5. The training method for the pedestrian search model based on Siamese networks according to claim 1, characterized in that, After training the initial pedestrian search model based on the feature vector and the multi-scale features, the method further includes: When it is determined that training is not yet complete, the feature vector and the multi-scale feature vector are updated; The model is trained again based on the updated feature vector and the multi-scale feature vector until a trained pedestrian search model is obtained.
6. The training method for the pedestrian search model based on Siamese networks according to claim 1, characterized in that, The method further includes: A target image is determined, and pedestrian recognition and feature extraction are performed on the target image to obtain the target features of each pedestrian in the target image; The extracted target features are matched in the query set to determine the pedestrian retrieval result corresponding to the target image.
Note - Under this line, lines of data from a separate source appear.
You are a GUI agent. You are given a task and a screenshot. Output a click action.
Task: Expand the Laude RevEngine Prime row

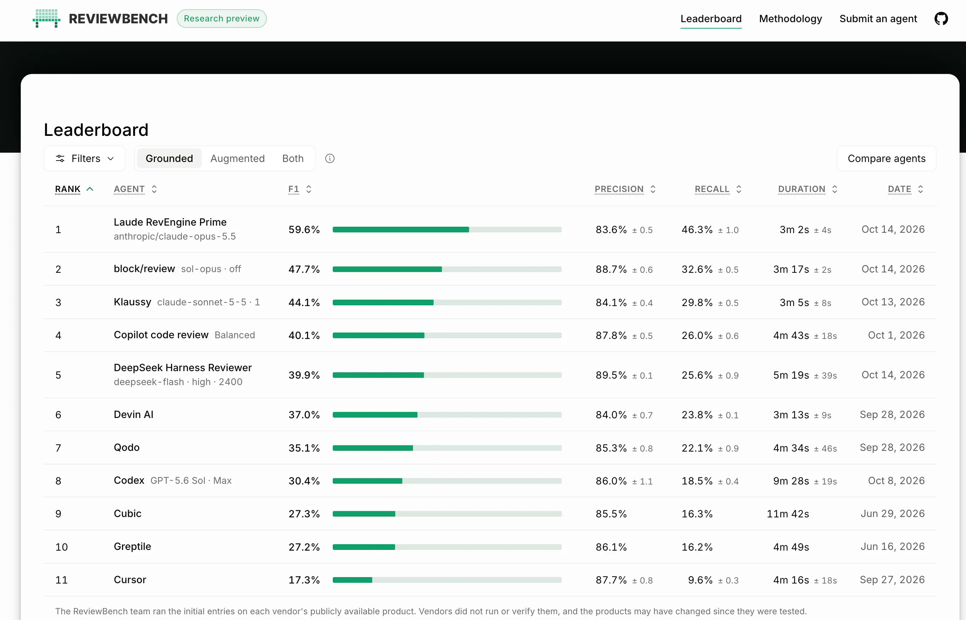[x=490, y=229]
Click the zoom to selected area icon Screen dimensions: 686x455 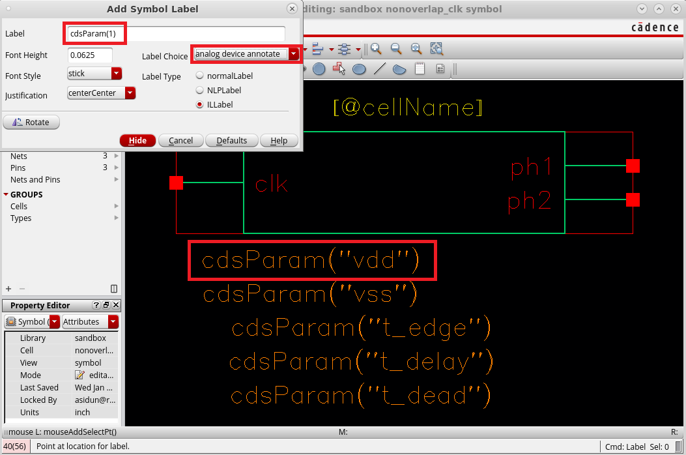[x=436, y=49]
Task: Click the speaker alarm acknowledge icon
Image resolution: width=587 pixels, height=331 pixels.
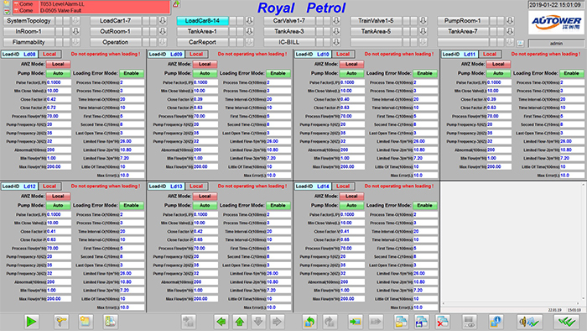Action: point(530,321)
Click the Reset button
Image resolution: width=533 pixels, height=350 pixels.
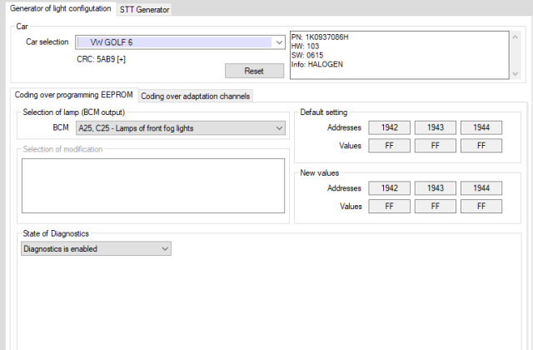pos(253,71)
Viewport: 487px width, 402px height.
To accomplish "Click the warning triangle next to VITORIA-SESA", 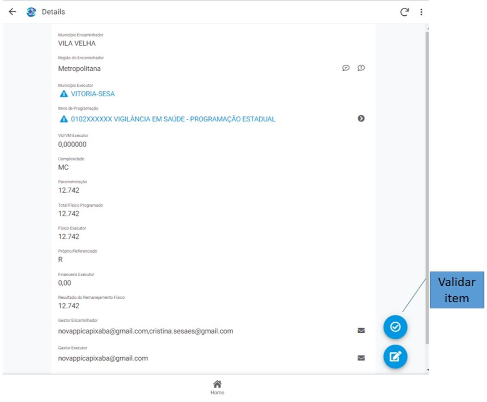I will point(64,94).
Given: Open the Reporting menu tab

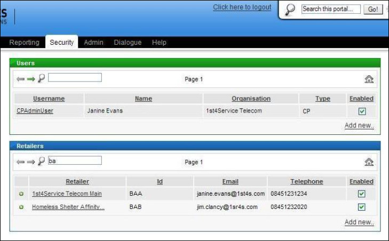Looking at the screenshot, I should coord(25,43).
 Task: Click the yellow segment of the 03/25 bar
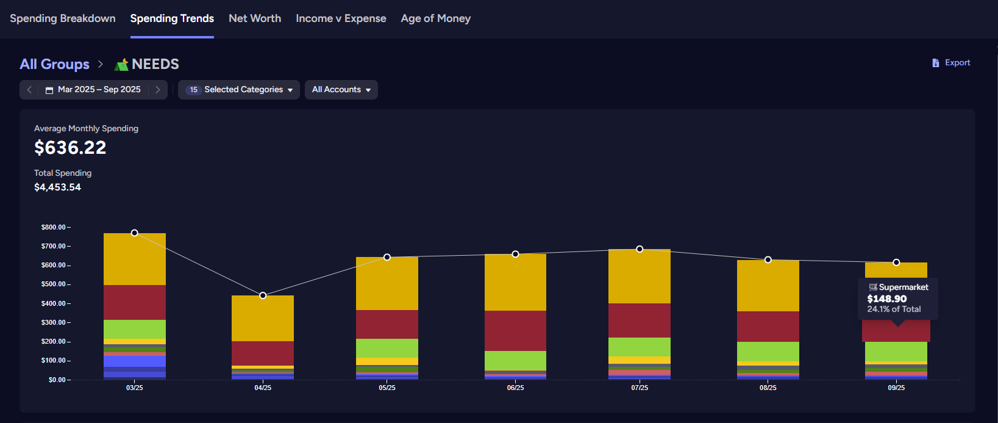point(135,259)
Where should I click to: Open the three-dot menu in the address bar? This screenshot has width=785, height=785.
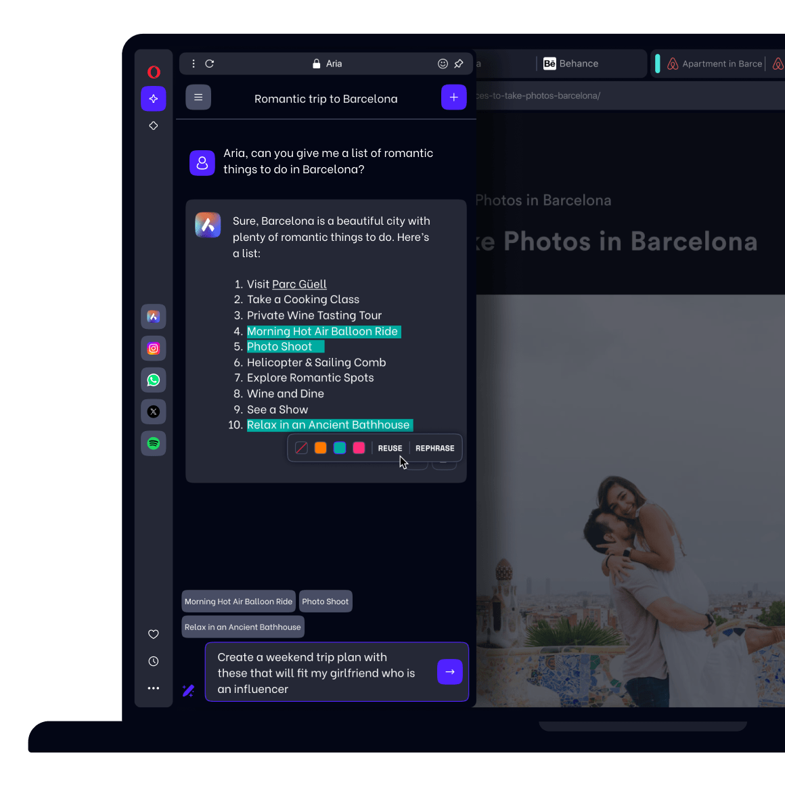(193, 63)
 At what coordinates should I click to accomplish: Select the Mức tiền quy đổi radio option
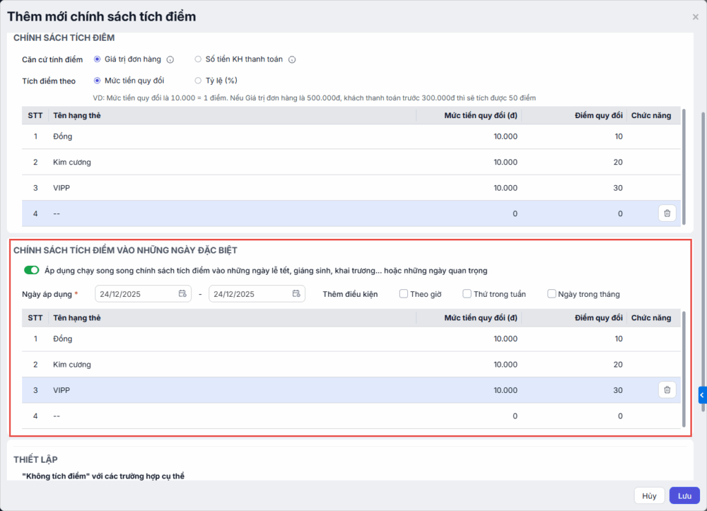97,80
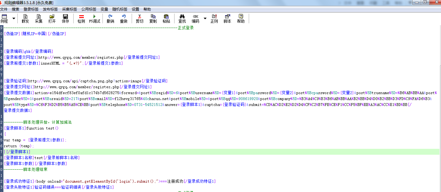441x192 pixels.
Task: Expand the GBK 编码 dropdown arrow
Action: (205, 19)
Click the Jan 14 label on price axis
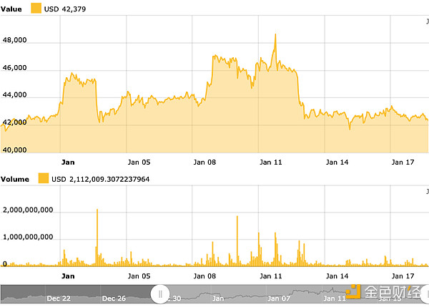Viewport: 429px width, 307px height. (337, 162)
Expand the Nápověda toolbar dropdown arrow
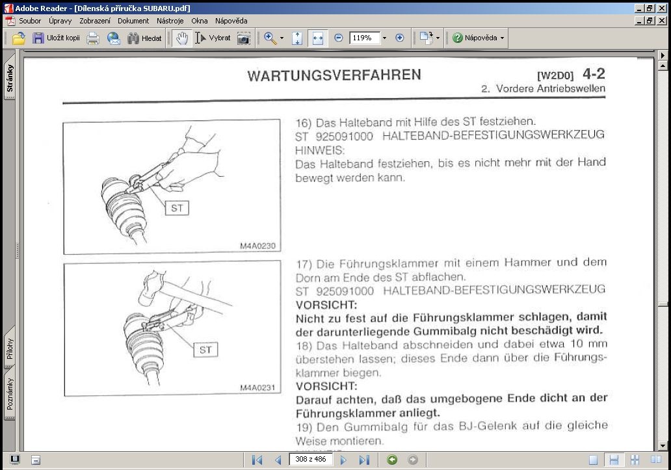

7. A training device for a pedestrian search model based on Siamese networks, characterized in that, include: The image determination module is used to determine the training images; The first extraction module is used to extract features from the training image based on the lower branch of the Siamese network to obtain the feature vectors of each pedestrian in the training image. The second extraction module is used to process the training image to obtain multi-scale pedestrian images, and to extract features from the multi-scale pedestrian images based on the upper branch of the Siamese network to obtain the multi-scale feature vectors of each pedestrian in the training image. The training optimization module, used to train the initial pedestrian search model based on the feature vector and the multi-scale features, and to obtain the trained pedestrian search model upon completion of training, includes: The feature vector and the multi-scale feature vector are blended to obtain a hybrid feature vector; The mixed feature vectors are clustered to obtain several clusters and cluster labels, with one cluster corresponding to one cluster label; The pedestrian search model is trained based on the clusters and their corresponding cluster labels, and a trained pedestrian search model is obtained upon completion of training.
8. An electronic device comprising a memory, a processor, and a computer program stored in the memory and executable on the processor, characterized in that, When the processor executes the program, it implements the training method for the pedestrian search model based on twin networks as described in any one of claims 1 to 6.
9. A non-transitory computer-readable storage medium having a computer program stored thereon, characterized in that, When the computer program is executed by the processor, it implements the training method of the pedestrian search model based on twin networks as described in any one of claims 1 to 6.